I- Un précepteur qui n’enseigne pas 1) Conseils et interdictions au précepteur

Texte encadré par des impératifs à la deuxième personne du pluriel. Il alterne des injonctions très fermes « rendez » (l. 1), « mettez » (l. 4), « laissez » (l. 4) et « continuez » (l. 49) et des interdictions formelles « ne vous pressez jamais » (l. 3) et « ne tenez point » (l. 46) ainsi que des subjonctifs à valeur d’ordre ou de défense « Qu’il ne sache rien », « Qu’il n’apprenne pas la science », « qu’il l’invente » (l. 7). La première phrase du texte résume le rôle du précepteur et l’importance de la nature dans l’éducation d’Emile. Le maître n’est là que pour éveiller la curiosité de son élève, stimulée par le spectacle de la nature.

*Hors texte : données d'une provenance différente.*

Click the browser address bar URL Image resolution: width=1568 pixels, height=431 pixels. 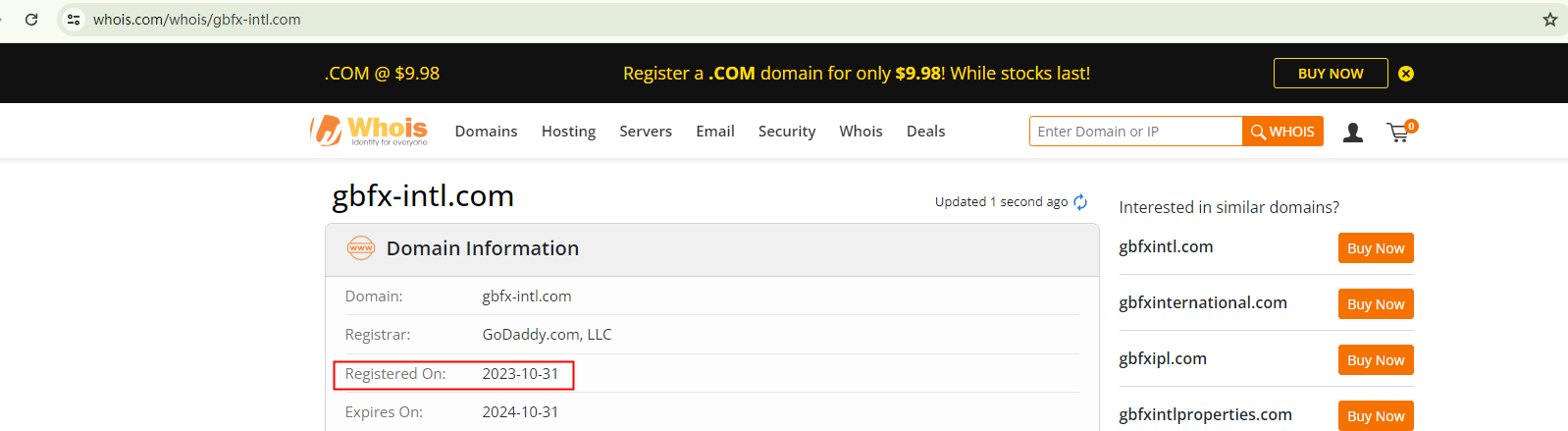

2) Les recommandations pédagogiques de Rousseau L’élève est libre de résoudre la question à son rythme, le précepteur ajuste les questions à son élève mais ne lui donne en aucun cas la réponse. Rousseau pose son grand principe qui rappelle celui de Montaigne : les connaissances de l’élève doivent vraiment être les siennes. Même méfiance que Montaigne à l’égard de l’autorité. Rousseau va plus loin que Montaigne avec l’emploi du verbe « inventer » puisque l’élève est à l’origine de ses connaissances. Les observations et les connaissances sont les siennes, la réflexion aussi. Critique de l’ancienne manière d’enseigner la géographie. Rousseau s’emporte contre la méthode traditionnelle d’enseignement de cette matière : deux phrases nominales, phrases exclamatives et interrogatives, termes péjoratifs, énumération. Rousseau prescrit impatiemment au précepteur sa propre méthode : « que ne commencez-vous par lui montrer l’objet même » (l. 13-14).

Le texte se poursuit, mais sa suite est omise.